Ousting Mossadegh from power, the CIA replaced him with the shah of Iran, who, with his savage secret police force, proceeded to oppress, brutalize, and torture the Iranian populace for the next 25 years.
It was no different with respect to the Iraqi people. While President Bush today bases his invasion of Iraq on the notion that Saddam Hussein was a dangerous dictator who was trying to secure weapons of mass destruction, he fails to mention that U.S. officials, including President George H.W. Bush, had been strong supporters of this dictator throughout the 1980s. In fact, the current President Bush also fails to mention that it was the United States and other Western countries that furnished Saddam with biological and chemical weapons along with nuclear technology.
Then, when Saddam became the new official enemy of the United States after the fall of the Berlin Wall, the U.S. government, in combination with the UN, proceeded to implement what is arguably the most brutal set of sanctions in world history. Over the course of more than a decade, the sanctions contributed to the deaths of hundreds of thousands of Iraqi children. Ramzi Yousef, one of the 1993 terrorists who attacked the World Trade Center, angrily cited the sanctions as one of the reasons for that attack. Later, two high UN officials resigned in protest against what they termed U.S.-government–caused genocide. The most authoritative studies have concluded that approximately 300,000 children lost their lives from infection and illness attributed to the sanctions. But when U.S. Ambassador to the UN Madeleine Albright was asked by 60 Minutes whether the deaths of the Iraqi children had been “worth it,” she answered that, yes, the deaths had been “worth it.”
Then there were the illegal “no-fly zones” over Iraq, which had been authorized by neither the U.S. Congress nor the UN. The missiles fired by U.S. warplanes in the enforcement of the “no-fly” policy killed an untold number of additional Iraqis.
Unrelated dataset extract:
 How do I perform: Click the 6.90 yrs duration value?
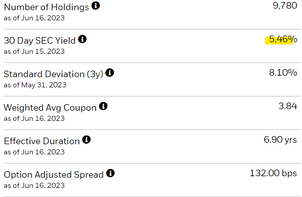click(280, 140)
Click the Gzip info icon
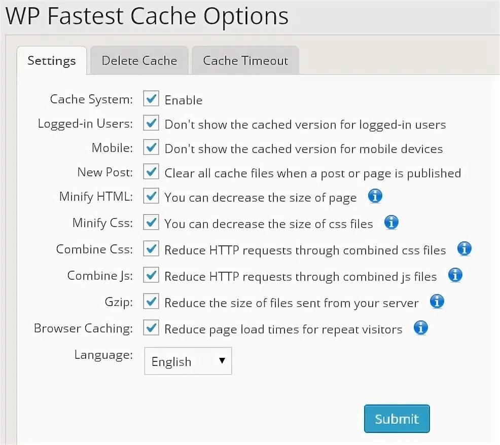The height and width of the screenshot is (445, 500). tap(437, 302)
Finally, there has been the brutal invasion and occupation of Iraq, a country that never attacked the United States or even threatened to do so, which has resulted in the deaths and maiming of hundreds of thousands of more Iraqis (a recent study by researchers at Johns Hopkins University put the number at more than 650,000), not to mention the conversion of Iraq into a hellhole and wasteland of violence and destruction.
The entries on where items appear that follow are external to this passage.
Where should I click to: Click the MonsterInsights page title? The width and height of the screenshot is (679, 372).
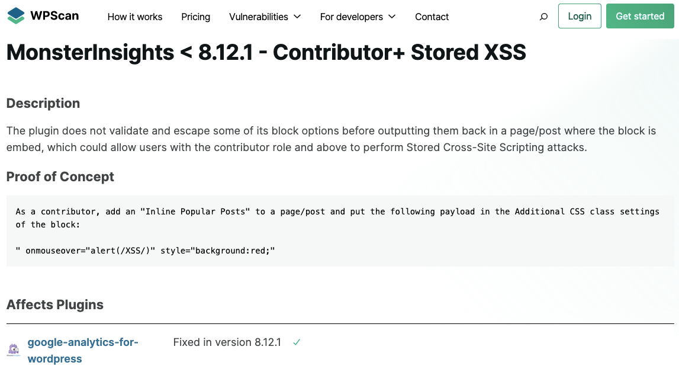click(266, 52)
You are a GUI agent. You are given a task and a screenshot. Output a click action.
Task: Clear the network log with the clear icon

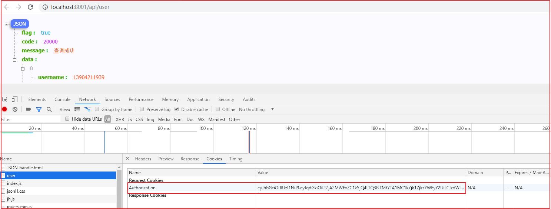[15, 109]
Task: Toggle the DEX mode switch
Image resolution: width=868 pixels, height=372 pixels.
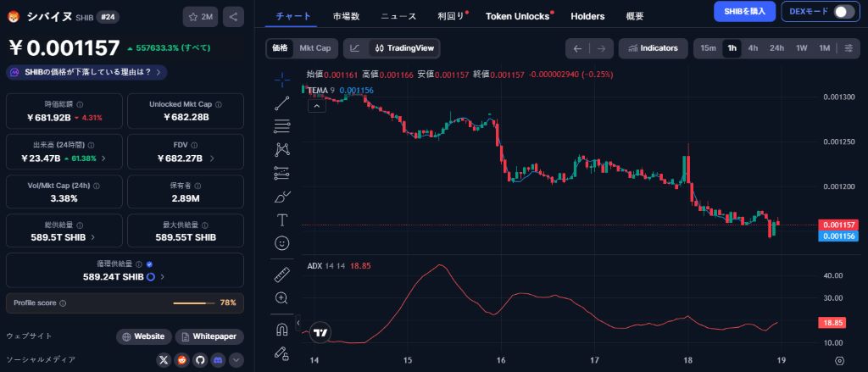Action: (x=843, y=11)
It is almost incredible that, although U.S. intelligence agencies have recently concluded that the invasion of Iraq has increased the threat of terrorism against the United States, there are still U.S. officials who maintain that all the bad things that the U.S. government did in the Middle East had nothing to do with the anger and hatred that led to the 9/11 attacks. It’s all because they hate America’s “freedom and values,” not because the U.S. government has killed, tortured, abused, and humiliated people in the Middle East for years.